Segment Start: DATA EXCERPTS

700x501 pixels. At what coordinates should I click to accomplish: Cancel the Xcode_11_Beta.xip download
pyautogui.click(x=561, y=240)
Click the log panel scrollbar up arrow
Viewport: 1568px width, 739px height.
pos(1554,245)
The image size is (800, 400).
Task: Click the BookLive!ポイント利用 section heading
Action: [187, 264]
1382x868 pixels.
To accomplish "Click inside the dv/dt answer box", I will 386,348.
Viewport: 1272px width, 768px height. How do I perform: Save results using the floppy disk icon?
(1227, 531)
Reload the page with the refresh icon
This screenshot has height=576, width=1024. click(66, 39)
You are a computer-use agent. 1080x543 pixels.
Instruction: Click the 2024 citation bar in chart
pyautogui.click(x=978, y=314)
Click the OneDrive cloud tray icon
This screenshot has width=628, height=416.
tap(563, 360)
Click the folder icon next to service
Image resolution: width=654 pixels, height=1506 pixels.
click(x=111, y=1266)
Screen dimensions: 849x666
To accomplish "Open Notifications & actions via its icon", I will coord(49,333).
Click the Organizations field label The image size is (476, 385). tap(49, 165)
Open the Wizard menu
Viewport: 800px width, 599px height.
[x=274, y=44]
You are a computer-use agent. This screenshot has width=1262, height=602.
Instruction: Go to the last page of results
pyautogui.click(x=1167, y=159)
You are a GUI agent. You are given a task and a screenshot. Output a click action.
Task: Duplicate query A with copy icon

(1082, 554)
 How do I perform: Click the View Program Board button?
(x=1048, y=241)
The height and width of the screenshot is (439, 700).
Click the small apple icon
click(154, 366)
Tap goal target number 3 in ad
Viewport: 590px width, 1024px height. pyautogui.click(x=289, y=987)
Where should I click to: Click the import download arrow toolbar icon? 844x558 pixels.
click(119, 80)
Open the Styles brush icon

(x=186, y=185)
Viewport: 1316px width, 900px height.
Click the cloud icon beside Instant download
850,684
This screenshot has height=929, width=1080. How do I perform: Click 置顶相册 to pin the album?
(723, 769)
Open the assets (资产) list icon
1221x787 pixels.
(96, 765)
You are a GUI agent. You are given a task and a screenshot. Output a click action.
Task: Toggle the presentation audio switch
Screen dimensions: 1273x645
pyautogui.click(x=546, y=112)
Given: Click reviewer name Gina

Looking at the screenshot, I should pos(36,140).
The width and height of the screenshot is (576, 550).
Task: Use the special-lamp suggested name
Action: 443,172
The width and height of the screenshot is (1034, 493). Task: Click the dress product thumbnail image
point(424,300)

Segment End: DATA EXCERPTS

**WORK ORDER**
Search the material for the string "computer" and return each line that has it.

**FINISHED EXERCISE**
You are a computer-use agent. 1080x543 pixels.
You are a computer-use agent. This screenshot has width=1262, height=602.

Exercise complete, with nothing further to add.